Riesz potential operators and inverses via fractional centred derivatives

Manuel Duarte Ortigueira1,2

1UNINOVA, Campus da FCT da UNL, Quinta da Torre, Monte de Caparica 2825–114, Portugal
2Departamento de Engenharia Electrotécnica, Faculdade de Ciências e Tecnologia, Universidade de Lisboa, Monte de Caparica, Caparica 2829–516, Portugal

Received 2 January 2006; Revised 4 May 2006; Accepted 7 May 2006

Copyright © 2006 Manuel Duarte Ortigueira. This is an open access article distributed under the Creative Commons Attribution License, which permits unrestricted use, distribution, and reproduction in any medium, provided the original work is properly cited.

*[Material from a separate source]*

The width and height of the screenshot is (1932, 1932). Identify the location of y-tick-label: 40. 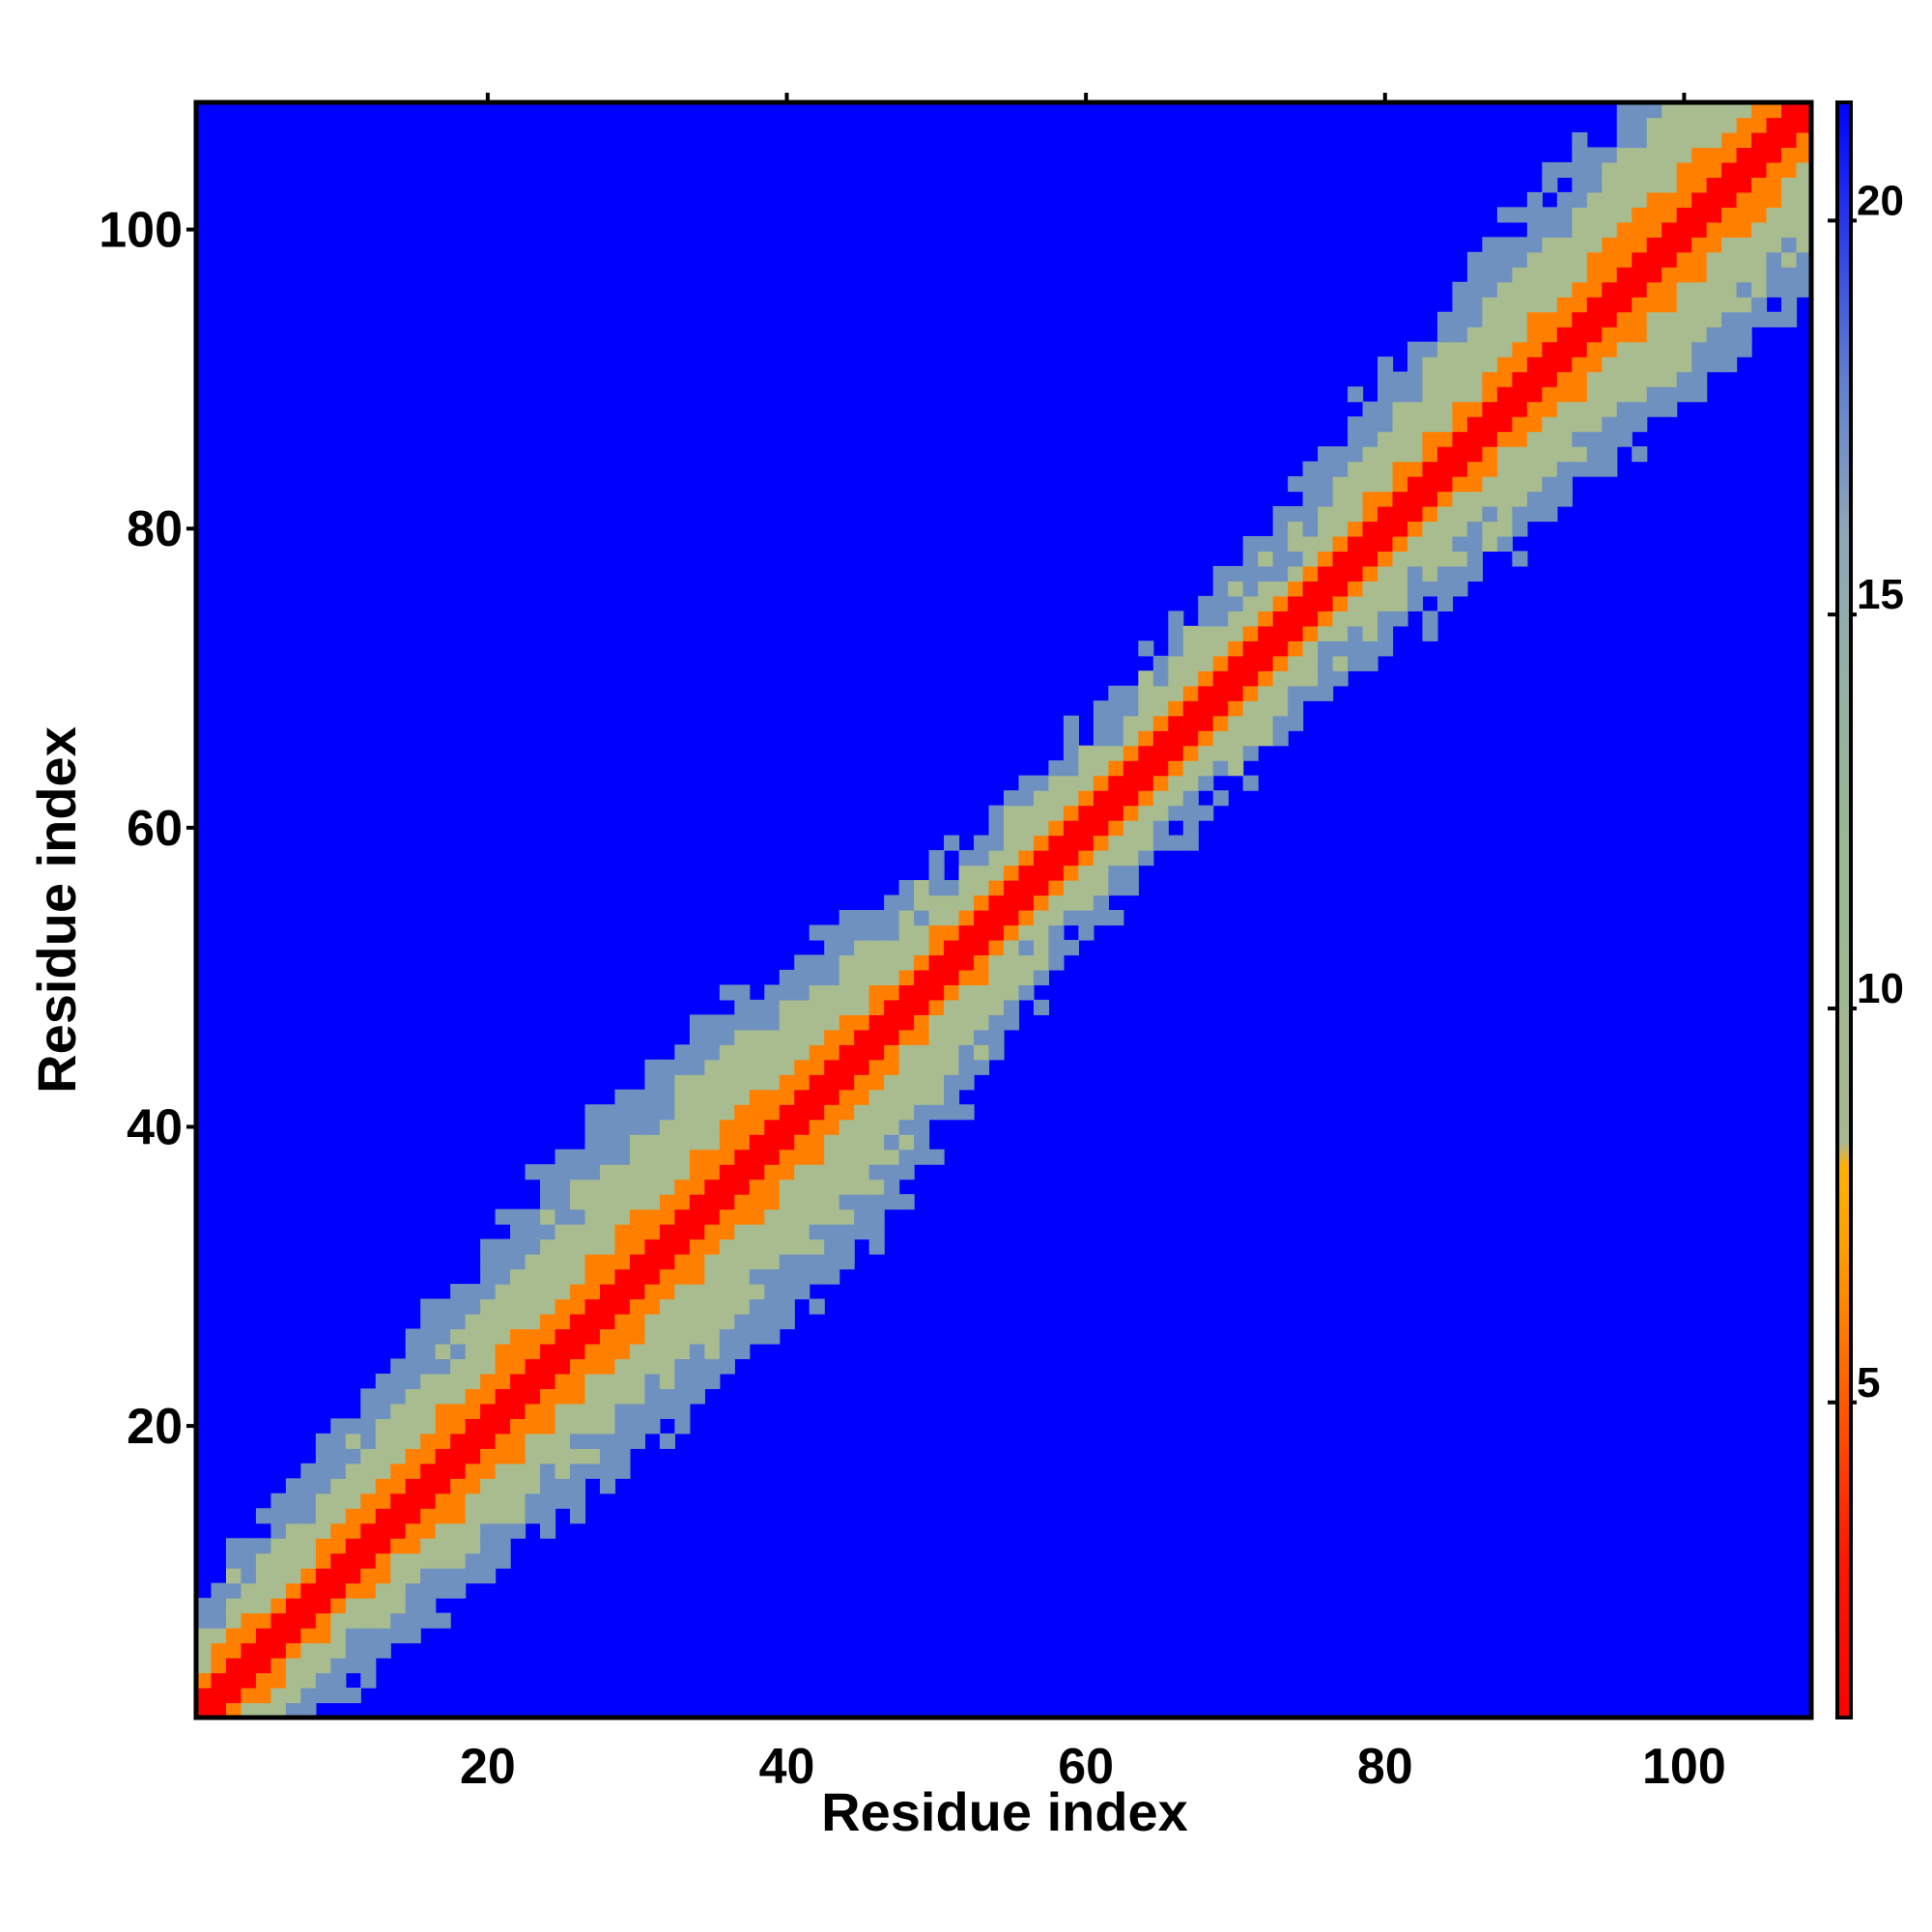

Fractional centred differences and derivatives definitions are proposed, generalizing to real orders the existing ones valid for even and odd positive integer orders. For each one, suitable integral formulations are obtained. The computations of the involved integrals lead to new generalizations of the Cauchy integral derivative. To compute this integral, a special two-straight-line path was used. With this the referred integrals lead to the well-known Riesz potential operators and their inverses that emerge as true fractional centred derivatives, but that can be computed through summations similar to the well-known Grünwald-Letnikov derivatives.